Recurring landslides on the 889-km roads being widened under the Char Dham Project in Uttarakhand have made life miserable for residents this monsoon.

The project, with an estimated cost of Rs 10-thousand crore ($1.64 billion), is one of the largest road-widening projects in the Himalayan region of India. It was inaugurated by Prime Minister Narendra Modi in December 2016 and work is proceeding at 36 out of 53 sites.

Road blockages and landslides

With the aim of widening the roads to four of Hinduism’s holiest shrines in the Himalayas – Kedarnath, Badrinath, Gangotri and Yamunotri – the project is a prestige project of the Bharatiya Janata Party that rules at the Centre as well as the state.

But roads in the world’s tallest and youngest mountain range can be widened only by scooping out trees, soil and rocks from the hillsides – which makes the entire slope unstable. The more that is scooped out, the more unstable it is. The situation is worsened if the bare hillsides are left untreated – without planting afresh, without placing meshes to hold the soil in place, without blocking the natural water channels along the slope. It is further worsened if the debris is just dumped down the gorge and ends up in the rivers below.

As things stand, road blockages due to landslides along the route have made vehicular movement difficult. Several people have been killed due to boulders and other debris falling from slopes left untreated. Three members of a family died in Rishikesh on July 31 when debris from an embankment fell on a house. This was on the 29-km Rishikesh-Tehri road which was widened under this project.

“The contractors are cutting hills, widening the road and moving further without treatment of the slopes at most of the places,” said Narendra Pokhriyal, a resident of the village of Pipalkoti. “This situation can be witnessed on the entire route of the Rishikesh-Badrinath highway.”

When debris is dumped into a river from both banks, as seen in this instance along the Char Dham Project route, the river is effectively narrowed, and the risk of flooding is increased. Photo credit: Hemant Dhyani.

Supreme Court intervenes

Some of the affected residents went to India’s Supreme Court last year, which appointed a review committee to be chaired by noted environmentalist Ravi Chopra. In a recent report, the committee pointed out that out of 174 freshly cut hill slopes, on one route alone 102 were found to be landslide-prone.

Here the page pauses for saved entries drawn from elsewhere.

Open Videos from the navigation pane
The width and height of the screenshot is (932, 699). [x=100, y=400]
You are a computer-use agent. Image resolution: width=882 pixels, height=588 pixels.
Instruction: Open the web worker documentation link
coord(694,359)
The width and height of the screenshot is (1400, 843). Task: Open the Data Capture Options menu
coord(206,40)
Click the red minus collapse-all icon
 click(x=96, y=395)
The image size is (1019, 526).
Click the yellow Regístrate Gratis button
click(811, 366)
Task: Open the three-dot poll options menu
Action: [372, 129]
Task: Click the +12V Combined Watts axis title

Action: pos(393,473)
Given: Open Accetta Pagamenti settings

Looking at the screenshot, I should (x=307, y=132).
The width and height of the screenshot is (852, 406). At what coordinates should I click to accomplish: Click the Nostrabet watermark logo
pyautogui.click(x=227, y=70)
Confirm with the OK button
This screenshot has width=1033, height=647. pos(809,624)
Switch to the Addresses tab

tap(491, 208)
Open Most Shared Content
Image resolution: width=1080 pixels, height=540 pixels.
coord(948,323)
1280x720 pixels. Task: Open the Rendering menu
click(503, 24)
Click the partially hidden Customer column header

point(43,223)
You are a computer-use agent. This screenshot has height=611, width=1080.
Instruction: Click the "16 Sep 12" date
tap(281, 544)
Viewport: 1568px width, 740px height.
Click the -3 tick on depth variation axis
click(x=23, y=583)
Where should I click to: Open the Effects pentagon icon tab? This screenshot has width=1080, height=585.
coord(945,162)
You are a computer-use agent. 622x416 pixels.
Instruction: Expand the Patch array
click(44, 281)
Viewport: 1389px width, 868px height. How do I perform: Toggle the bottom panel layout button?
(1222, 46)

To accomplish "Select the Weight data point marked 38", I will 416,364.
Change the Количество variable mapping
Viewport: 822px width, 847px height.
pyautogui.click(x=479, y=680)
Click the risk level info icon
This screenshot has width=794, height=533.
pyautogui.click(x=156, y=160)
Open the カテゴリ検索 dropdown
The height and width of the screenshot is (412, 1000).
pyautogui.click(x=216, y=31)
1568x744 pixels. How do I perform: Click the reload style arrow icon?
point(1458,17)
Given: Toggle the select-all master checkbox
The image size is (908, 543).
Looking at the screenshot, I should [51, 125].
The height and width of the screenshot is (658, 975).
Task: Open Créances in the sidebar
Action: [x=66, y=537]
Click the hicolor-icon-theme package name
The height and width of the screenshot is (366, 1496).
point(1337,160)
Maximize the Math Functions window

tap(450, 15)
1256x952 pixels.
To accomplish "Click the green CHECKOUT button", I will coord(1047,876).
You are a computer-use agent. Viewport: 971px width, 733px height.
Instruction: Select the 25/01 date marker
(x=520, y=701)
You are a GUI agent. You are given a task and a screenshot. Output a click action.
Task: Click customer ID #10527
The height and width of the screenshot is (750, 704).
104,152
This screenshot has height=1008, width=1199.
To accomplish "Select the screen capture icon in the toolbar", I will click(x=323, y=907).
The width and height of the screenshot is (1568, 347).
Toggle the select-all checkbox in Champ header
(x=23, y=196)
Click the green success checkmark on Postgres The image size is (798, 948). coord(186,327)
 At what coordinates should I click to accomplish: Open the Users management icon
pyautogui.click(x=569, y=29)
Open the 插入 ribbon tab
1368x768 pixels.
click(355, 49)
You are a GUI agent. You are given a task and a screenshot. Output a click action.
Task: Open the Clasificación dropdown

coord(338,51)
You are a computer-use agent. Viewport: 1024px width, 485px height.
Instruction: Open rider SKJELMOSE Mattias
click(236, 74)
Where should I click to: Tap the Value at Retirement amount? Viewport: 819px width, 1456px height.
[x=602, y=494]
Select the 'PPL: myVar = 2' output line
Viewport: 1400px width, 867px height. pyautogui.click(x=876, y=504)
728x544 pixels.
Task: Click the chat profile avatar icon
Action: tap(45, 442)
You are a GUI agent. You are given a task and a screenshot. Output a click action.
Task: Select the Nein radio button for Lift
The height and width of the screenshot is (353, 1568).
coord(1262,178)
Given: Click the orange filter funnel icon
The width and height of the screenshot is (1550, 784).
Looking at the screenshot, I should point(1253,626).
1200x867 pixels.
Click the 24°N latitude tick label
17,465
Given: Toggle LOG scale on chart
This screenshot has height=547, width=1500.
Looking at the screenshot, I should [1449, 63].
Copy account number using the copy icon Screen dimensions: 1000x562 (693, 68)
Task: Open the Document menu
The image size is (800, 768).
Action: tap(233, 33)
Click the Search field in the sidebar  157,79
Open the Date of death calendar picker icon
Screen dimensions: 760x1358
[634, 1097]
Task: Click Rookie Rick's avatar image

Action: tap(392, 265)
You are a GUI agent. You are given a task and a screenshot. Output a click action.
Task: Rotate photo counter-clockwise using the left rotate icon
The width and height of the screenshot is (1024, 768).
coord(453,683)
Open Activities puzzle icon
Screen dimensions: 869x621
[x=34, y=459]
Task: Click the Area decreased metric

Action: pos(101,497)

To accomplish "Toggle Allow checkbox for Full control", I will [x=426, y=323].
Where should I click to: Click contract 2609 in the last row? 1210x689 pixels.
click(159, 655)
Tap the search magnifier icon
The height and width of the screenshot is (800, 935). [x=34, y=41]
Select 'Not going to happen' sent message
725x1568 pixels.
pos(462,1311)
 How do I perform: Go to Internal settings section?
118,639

In just four months of 2020, there have been 11 slope failures – almost one a week. Uma Joshi, one of the petitioners to the Supreme Court, was among eight people killed when boulders and rubble from a landslide toppled their vehicles into a gorge at Chandidhar on the Kedarnath route last October.

“The greater the road width, the greater is the required slope cutting and the slope destabilisation,” Hemant Dhyani, a member of the court-appointed committee, told The Third Pole. “Following that you have soil loss, green cover loss, tree felling, loss of topsoil and loss of water source.”

The more vertical the cut on the hillside, the more unstable the slope, as in this instance along the Char Dham Project route. Photo credit: Hemant Dhyani.

However, 13 out of 18 committee members were in favour of a 10-metre-wide road, which requires a mountain to be cut to a width of 24 metres. Chairperson Chopra and four other members favoured a seven-metre-wide road, of which 5.5 metres would be tarred.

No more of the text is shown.